═══ Supplied information
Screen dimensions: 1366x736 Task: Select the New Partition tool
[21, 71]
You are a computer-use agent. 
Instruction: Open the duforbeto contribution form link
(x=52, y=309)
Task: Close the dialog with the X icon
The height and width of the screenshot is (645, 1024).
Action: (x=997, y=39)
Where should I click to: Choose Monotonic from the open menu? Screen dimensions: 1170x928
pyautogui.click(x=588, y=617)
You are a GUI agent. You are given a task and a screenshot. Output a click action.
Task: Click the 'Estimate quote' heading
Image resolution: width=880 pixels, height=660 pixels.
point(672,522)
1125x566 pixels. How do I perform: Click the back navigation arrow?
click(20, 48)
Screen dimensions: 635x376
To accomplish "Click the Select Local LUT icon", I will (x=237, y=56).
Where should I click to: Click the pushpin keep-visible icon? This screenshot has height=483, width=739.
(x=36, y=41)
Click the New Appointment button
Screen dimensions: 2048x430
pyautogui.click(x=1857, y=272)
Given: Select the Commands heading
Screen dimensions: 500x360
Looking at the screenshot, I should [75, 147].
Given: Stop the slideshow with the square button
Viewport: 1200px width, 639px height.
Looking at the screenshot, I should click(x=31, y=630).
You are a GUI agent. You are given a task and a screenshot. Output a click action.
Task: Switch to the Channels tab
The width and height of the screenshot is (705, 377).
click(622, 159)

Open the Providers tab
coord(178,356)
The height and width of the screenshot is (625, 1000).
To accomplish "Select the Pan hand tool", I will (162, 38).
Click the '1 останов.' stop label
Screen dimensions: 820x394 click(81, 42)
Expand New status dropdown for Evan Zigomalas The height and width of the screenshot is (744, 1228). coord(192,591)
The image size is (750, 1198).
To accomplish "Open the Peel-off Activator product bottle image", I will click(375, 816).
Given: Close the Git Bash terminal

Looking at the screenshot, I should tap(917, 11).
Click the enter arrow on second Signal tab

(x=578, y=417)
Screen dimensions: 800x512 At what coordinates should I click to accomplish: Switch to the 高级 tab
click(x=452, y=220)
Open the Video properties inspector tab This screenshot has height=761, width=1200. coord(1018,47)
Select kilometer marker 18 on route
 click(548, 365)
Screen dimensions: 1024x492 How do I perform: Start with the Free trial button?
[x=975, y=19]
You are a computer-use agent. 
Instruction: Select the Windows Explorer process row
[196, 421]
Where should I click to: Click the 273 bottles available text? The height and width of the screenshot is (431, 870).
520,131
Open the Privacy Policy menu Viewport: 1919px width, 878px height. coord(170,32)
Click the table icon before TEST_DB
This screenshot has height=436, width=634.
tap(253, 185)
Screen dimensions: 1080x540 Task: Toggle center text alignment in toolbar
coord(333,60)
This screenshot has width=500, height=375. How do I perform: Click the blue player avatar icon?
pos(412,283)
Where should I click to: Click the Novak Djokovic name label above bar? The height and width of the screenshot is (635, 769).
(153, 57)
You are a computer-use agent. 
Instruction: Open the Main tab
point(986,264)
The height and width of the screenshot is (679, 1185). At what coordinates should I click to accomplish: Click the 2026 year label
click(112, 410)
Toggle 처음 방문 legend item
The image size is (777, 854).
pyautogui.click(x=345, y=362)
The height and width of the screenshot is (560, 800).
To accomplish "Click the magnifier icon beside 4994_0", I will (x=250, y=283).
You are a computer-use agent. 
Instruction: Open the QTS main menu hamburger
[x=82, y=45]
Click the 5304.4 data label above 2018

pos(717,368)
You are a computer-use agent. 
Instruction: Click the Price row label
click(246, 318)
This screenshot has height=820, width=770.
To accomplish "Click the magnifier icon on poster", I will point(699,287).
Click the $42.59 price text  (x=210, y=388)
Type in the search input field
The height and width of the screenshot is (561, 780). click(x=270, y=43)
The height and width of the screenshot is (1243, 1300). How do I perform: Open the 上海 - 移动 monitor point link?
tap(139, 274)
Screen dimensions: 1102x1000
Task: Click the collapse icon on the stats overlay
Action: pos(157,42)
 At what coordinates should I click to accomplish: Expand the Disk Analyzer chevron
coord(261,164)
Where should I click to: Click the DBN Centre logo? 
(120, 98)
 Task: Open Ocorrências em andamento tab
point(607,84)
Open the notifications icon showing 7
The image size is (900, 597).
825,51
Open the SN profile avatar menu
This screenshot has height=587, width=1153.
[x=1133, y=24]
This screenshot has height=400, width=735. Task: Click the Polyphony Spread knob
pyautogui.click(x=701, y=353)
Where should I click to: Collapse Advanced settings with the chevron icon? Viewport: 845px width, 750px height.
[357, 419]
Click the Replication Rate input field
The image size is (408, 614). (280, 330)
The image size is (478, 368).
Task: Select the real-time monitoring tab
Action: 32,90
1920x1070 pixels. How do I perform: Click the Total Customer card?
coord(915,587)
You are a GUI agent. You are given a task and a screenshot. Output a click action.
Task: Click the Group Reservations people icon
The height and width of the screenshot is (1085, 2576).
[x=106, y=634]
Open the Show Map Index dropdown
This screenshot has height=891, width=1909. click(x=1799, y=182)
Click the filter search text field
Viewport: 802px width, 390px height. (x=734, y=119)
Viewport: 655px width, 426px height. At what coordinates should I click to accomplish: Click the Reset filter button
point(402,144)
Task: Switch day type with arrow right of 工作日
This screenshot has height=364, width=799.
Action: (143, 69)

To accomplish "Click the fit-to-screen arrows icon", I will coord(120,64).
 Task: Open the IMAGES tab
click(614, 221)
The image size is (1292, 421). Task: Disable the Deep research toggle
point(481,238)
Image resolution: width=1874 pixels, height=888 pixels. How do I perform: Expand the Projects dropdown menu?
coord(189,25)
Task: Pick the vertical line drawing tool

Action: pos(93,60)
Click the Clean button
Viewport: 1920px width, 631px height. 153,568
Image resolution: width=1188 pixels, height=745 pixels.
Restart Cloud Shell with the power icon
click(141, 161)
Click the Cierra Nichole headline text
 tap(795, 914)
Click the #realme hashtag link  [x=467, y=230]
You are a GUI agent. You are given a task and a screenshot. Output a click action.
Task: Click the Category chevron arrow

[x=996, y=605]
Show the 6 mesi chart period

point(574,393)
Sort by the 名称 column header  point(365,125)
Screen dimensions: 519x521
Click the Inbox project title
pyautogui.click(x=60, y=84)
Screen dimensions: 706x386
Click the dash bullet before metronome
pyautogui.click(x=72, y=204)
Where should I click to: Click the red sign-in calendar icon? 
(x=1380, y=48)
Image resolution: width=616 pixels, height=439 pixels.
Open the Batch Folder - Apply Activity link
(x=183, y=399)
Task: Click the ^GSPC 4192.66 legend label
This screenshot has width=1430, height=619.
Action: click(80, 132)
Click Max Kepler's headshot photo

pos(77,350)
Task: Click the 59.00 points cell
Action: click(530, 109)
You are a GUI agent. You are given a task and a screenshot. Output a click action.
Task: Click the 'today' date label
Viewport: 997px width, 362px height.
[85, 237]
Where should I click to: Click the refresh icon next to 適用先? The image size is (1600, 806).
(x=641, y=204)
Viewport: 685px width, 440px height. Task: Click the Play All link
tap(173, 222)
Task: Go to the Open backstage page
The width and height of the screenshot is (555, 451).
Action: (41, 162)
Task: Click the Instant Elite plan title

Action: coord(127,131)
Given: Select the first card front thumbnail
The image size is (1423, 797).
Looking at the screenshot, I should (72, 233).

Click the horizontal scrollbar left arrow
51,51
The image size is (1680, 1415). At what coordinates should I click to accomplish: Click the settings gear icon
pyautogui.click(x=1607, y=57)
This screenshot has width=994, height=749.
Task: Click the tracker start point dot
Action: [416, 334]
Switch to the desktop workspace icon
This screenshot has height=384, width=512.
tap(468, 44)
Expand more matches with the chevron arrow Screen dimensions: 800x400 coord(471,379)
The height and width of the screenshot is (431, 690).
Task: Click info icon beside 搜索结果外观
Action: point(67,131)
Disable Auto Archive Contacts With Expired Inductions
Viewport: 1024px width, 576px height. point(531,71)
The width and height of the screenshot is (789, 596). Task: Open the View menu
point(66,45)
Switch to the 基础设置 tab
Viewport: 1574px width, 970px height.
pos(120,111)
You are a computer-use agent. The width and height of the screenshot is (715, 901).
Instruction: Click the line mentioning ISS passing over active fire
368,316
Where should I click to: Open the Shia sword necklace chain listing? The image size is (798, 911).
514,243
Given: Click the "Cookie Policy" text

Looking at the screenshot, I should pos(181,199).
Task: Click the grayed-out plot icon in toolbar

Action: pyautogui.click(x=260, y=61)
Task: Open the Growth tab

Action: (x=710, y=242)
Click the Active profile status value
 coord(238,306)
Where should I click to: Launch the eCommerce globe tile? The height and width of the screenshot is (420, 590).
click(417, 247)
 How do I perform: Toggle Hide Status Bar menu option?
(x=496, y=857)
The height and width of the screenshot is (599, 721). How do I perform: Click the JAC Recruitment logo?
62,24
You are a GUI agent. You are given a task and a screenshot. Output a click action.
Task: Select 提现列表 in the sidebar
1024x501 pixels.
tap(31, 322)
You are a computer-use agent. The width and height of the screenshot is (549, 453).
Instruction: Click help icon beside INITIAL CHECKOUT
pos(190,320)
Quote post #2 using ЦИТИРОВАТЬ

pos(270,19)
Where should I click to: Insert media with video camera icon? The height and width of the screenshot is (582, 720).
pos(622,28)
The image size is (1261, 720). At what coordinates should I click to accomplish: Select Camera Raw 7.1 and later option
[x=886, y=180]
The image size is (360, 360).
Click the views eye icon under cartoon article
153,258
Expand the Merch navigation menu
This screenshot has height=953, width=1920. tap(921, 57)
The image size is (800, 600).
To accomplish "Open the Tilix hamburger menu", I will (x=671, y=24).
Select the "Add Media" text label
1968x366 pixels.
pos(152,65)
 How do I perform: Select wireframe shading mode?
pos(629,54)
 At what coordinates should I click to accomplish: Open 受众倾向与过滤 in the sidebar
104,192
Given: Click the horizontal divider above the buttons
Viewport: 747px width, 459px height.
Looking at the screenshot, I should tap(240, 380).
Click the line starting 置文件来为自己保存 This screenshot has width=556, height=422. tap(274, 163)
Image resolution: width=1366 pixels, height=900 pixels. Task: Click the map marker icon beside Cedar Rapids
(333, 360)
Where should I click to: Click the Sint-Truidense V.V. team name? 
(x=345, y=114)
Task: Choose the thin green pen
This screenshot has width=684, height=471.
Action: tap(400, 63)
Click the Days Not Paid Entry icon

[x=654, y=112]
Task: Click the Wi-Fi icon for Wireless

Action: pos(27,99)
══════
**Activity**.
Would you please copy exactly the part of the entries above that begins at the line containing "The height and width of the screenshot is (599, 721)." and ends at the line containing "Task: Choose the thin green pen", both lines included?

**Exercise output**.
The height and width of the screenshot is (599, 721). How do I perform: Click the JAC Recruitment logo?
62,24
You are a GUI agent. You are given a task and a screenshot. Output a click action.
Task: Select 提现列表 in the sidebar
1024x501 pixels.
tap(31, 322)
You are a computer-use agent. The width and height of the screenshot is (549, 453).
Instruction: Click help icon beside INITIAL CHECKOUT
pos(190,320)
Quote post #2 using ЦИТИРОВАТЬ

pos(270,19)
Where should I click to: Insert media with video camera icon? The height and width of the screenshot is (582, 720).
pos(622,28)
The image size is (1261, 720). At what coordinates should I click to accomplish: Select Camera Raw 7.1 and later option
[x=886, y=180]
The image size is (360, 360).
Click the views eye icon under cartoon article
153,258
Expand the Merch navigation menu
This screenshot has height=953, width=1920. tap(921, 57)
The image size is (800, 600).
To accomplish "Open the Tilix hamburger menu", I will (x=671, y=24).
Select the "Add Media" text label
1968x366 pixels.
pos(152,65)
 How do I perform: Select wireframe shading mode?
pos(629,54)
 At what coordinates should I click to accomplish: Open 受众倾向与过滤 in the sidebar
104,192
Given: Click the horizontal divider above the buttons
Viewport: 747px width, 459px height.
Looking at the screenshot, I should tap(240, 380).
Click the line starting 置文件来为自己保存 This screenshot has width=556, height=422. tap(274, 163)
Image resolution: width=1366 pixels, height=900 pixels. Task: Click the map marker icon beside Cedar Rapids
(333, 360)
Where should I click to: Click the Sint-Truidense V.V. team name? 
(x=345, y=114)
Task: Choose the thin green pen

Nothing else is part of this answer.